次世代に繋ぐ力

ここ数日、興味深い発想に出会うことが多いので少しご紹介しようと思います。

ある男性が、日本の「島」で、貨幣社会や時間軸から切り離された世界を創ろうとしています。大きくはないけれど、そこそこ面積はあるので経済圏としては小さくありません。

目を向ければ、魚が絶え間なくとれる美しい海があり、野菜が勝手に育つ土があり、風が吹き、お米もとれて、伝統的な祭りがあって、古いけれど人が住まなくなった家が多数あり、暮らそうと思えば、何の不足もありません。

地方創生の名のもと、行政管轄の助成金の制度もありますが、それを使うとなると、通過するまでの手間暇や、制度を満たすための補強などで、かえってお金もかかる。
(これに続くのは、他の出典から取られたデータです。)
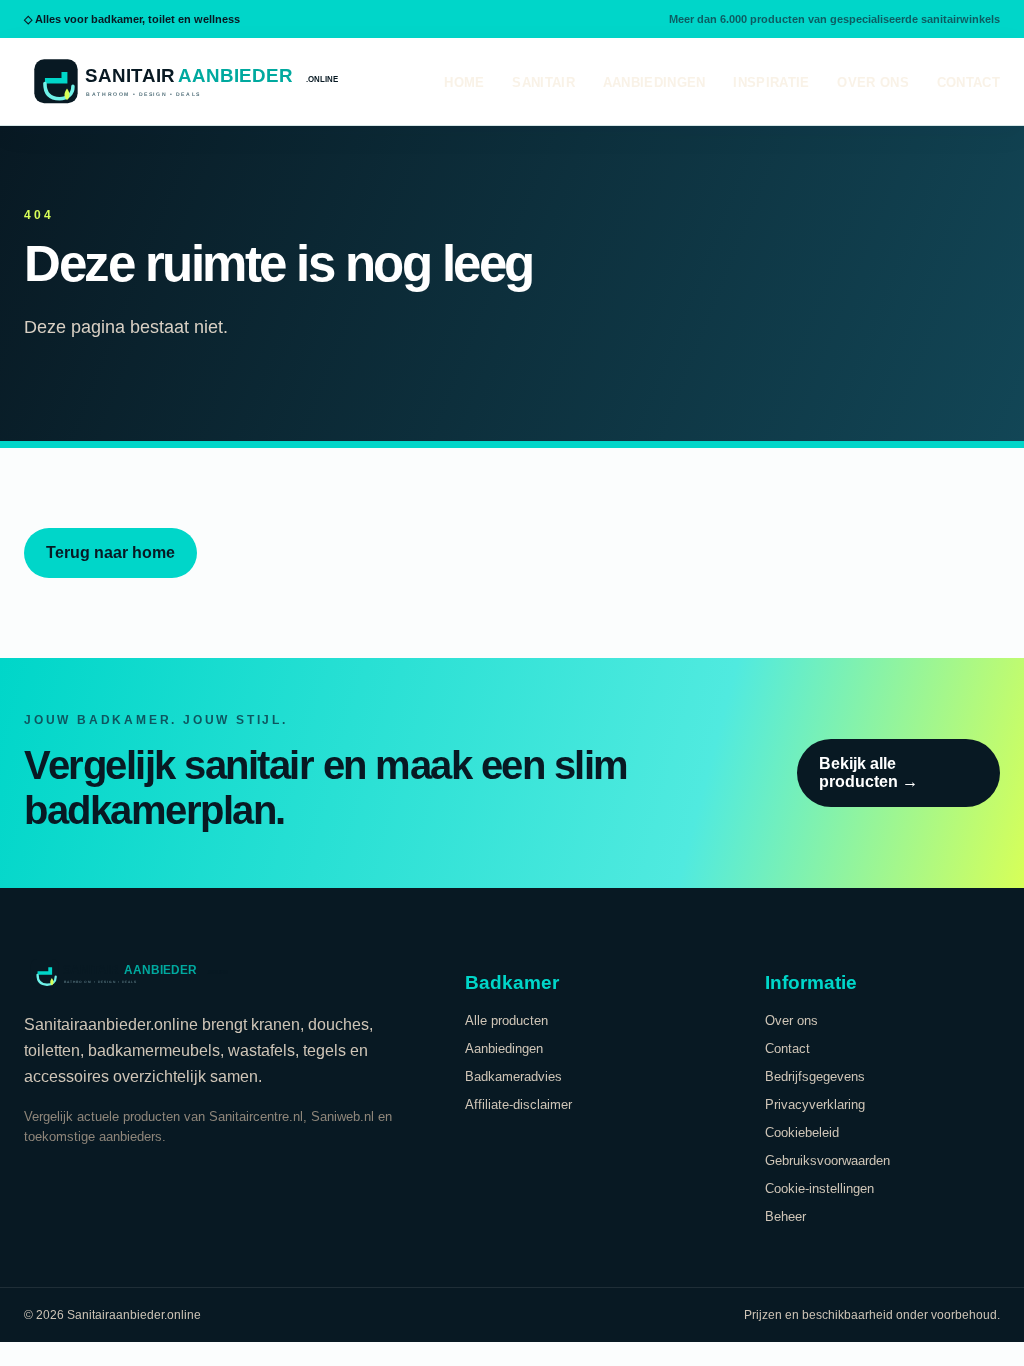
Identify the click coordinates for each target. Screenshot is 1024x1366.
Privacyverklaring (815, 1104)
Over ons (872, 82)
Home (464, 82)
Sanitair (543, 82)
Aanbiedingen (654, 82)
だから、こっそり自分のできる範囲で進めているのです。

 

クラウドファンディングはどうですか、とのお声も掛かるようですが、彼は言います。

「べつに、急いでないから」。

 

そこには、「生きること=楽しむこと」の若い大学生達が転がり込んで、試行錯誤で出来ることから始めている。

多く稼ごうとも思ってない。

早く進めようとも思ってない。

自分の代で終わらないとき、

誰かが引き継いでくれればいいから。

 

「完成」という集大成を迎えた瞬間、崩壊を辿るのは万物共通の法則。

 

「がむしゃらに完成を目指すより、たとえ何も持っていなくても、ゆったり、人間らしく暮らしていける世界を永遠に続く形で創れたらいいなと思ってる。」

 


完成を迎えなければ、ずっと続いていくから。

彼にはビジョンしかありません。

 

「いつまでに」「何を」「どういう手段で」と、盲目に走ることを教え込まれた現代人たちへ、無言の一石を投じた形です。
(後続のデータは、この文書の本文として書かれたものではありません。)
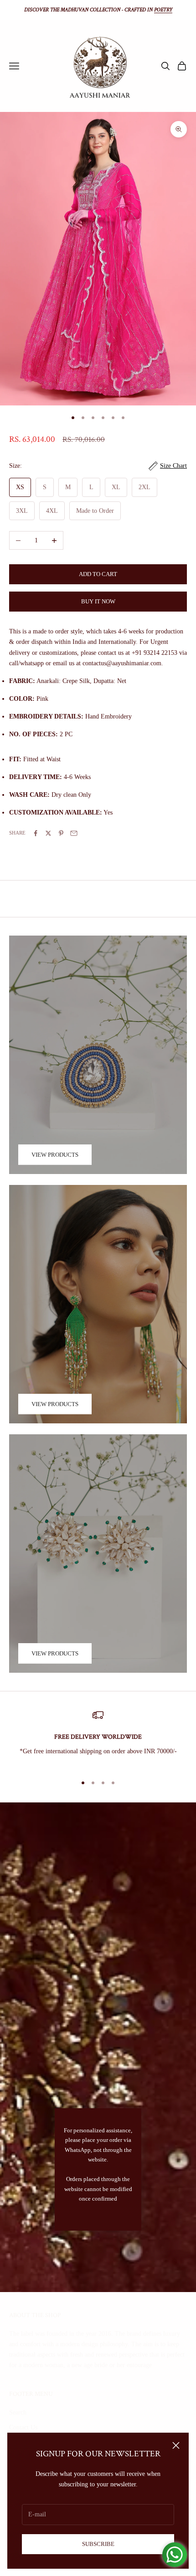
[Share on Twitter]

人生100年時代と認知されるようになりましたが、そこにある時間の概念はせいぜい100年。

その先の世代へ繋いでいくこと思う時200年、300年ともっともっと長いスパンでの視野が広がってくるのです。

 

長い長い悠久の時の中で、自分の命をどう燃やすか。

 

その発想を持った時、人は「自分一人」の枠組みを超えざる得ません。

 

自分の世代で何かを終わらせようと思うより、バトンタッチを前提で創造していく。

本来、DNAがそうであるように。

 

これはまだ、ある島での物語に過ぎません。


今の世界は「資本主義」という別の価値観で回っていて、どちらがいい、悪いではありません。

 

ただ、思考の枠を超えて新しい何かを創造するとき、全く真逆の価値観が、本当に守っていかなくてはならない何かを思い出させてくれることがある。

彼の話を聞いていると、そんな風に思うのです。